Angeln in der Lombardei

Die Lombardei ist eine bei vielen Anglern beliebte Landesregion in Norditalien, da die grössten norditalienischen Seen und Flüsse mit einem beeindruckenden Fischbestand in dieser Region liegen. Unweit der Modemetropole Mailand befinden sich mit dem Lago Maggiore, dem Gardasee und dem Comer See hervorragende Angelgewässer, an denen man neben kräftigen Seeforellen und Karpfen von imposanter Grösse auch kapitale Hechte und Aale fangen kann. Die gute Wasserqualität dieser fischreichen Gewässer resultiert nicht zuletzt aus dem steten Zufluss der zahlreichen kalten Gebirgsflüsse, die den Seen das kristallklare Schmelzwasser aus den Bergen zuführen. Im Garda See zählt z.B. der berühmte Carpione (Salmo trutta carpio) – die sogenannte Gardaseeforelle – zu den begehrtesten Zielfischen der Angler. Dieser seltene, silberfarbene Lachsfisch kommt ausschliesslich im Gardasee vor und paart sich als einzige Fischart zweimal im Jahr. Er erreicht eine durchschnittliche Grösse von rund 40 cm und wird ca. 1 kg schwer. Im Vergleich zu den teilweise beeindruckenden Massen, mit denen Karpfen aus dem Lago Maggiore die Angler in Verzückung geraten lassen, kann der Carpione mit seiner schlanken Erscheinungsform sicher nicht mithalten. Dafür ist er aber ein besonders schöner Artgenosse, der sich nur sehr schwer überlisten und fangen lässt.

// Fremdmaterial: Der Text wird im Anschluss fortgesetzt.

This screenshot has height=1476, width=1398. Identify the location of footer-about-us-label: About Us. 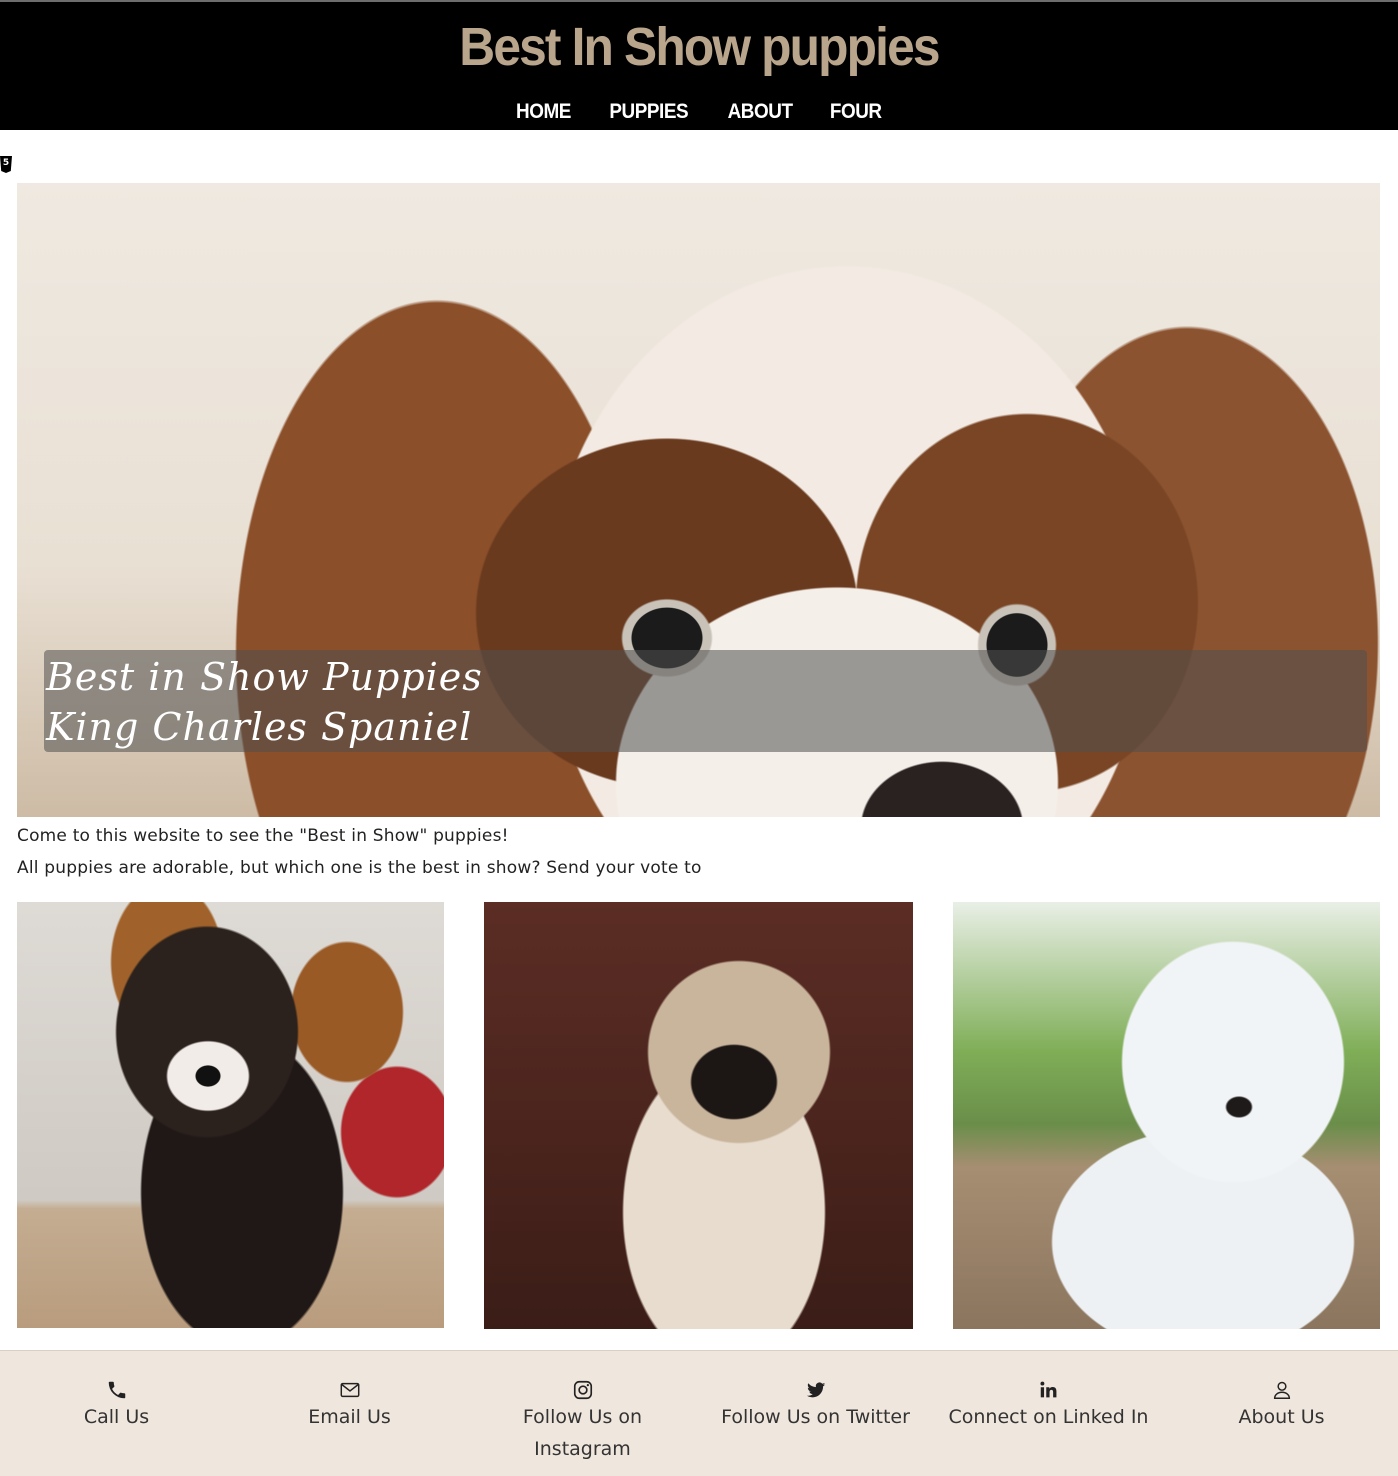
(1282, 1417).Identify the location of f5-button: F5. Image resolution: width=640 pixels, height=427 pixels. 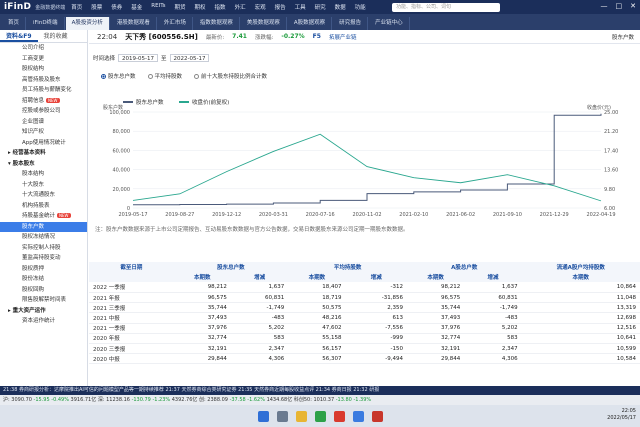
(317, 36).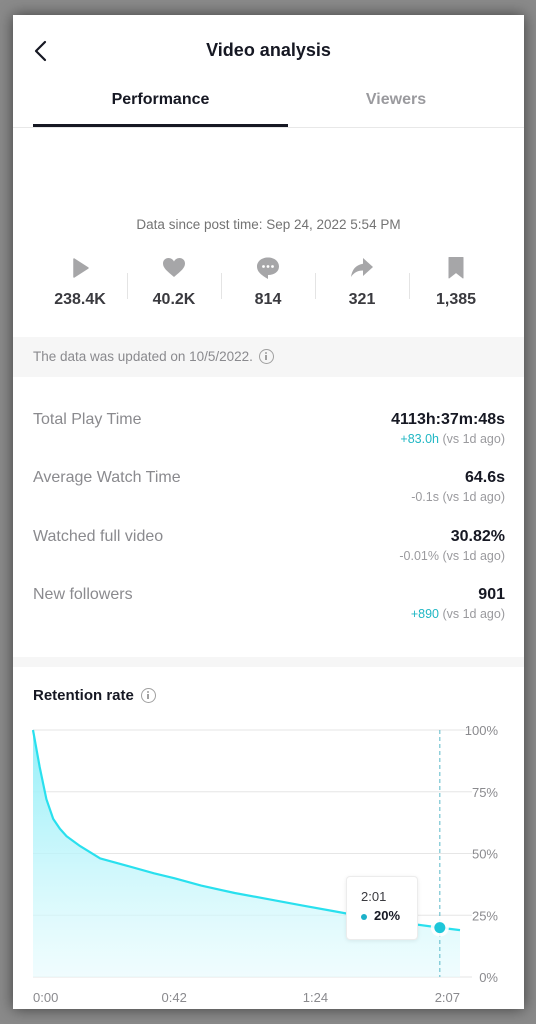 This screenshot has height=1024, width=536. I want to click on section-divider, so click(268, 662).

Um als Tourist an diesen grossen, lombardischen Seen angeln zu dürfen benötigt man eine gebührenpflichtige Fischereilizenz für Binnengewässer, die unter der italienischen Bezeichnung „Licenza di Pesca nelle Auque interne, Tipo D“ bei den jeweils zuständigen Gemeindeverwaltungen erhältlich ist. Diese Lizenzen haben eine dreimonatige Gültigkeit und müssen vom Angler neben einem gültigen Ausweisdokument stets mitgeführt werden, da an den meisten italienischen Gewässern durch Fischereiaufseher regelmässig Kontrollen der Angellizenzen stattfinden. Wer als Ausländer ohne gültige Lizenz erwischt wird, muss mit ziemlich hohen Strafen rechnen, die direkt vor Ort zu bezahlen sind. Sollte man gerade nicht genügend Geld zur Verfügung haben, ist es nicht unüblich, das die Beamten das verwendete Angelgerät so lange beschlagnahmen, bis die Strafe bezahlt wird. Da es in den Gemeinden Unterschiede in den Bestimmungen für die Erteilung einer Angellizenz geben kann, sollte man sich in jedem Fall vor Ort in einem der Touristenbüros oder bei der zuständigen Behörde nach den aktuellen Anforderungen erkundigen, bevor man seine Rute an lombardischen Gewässern auswirft.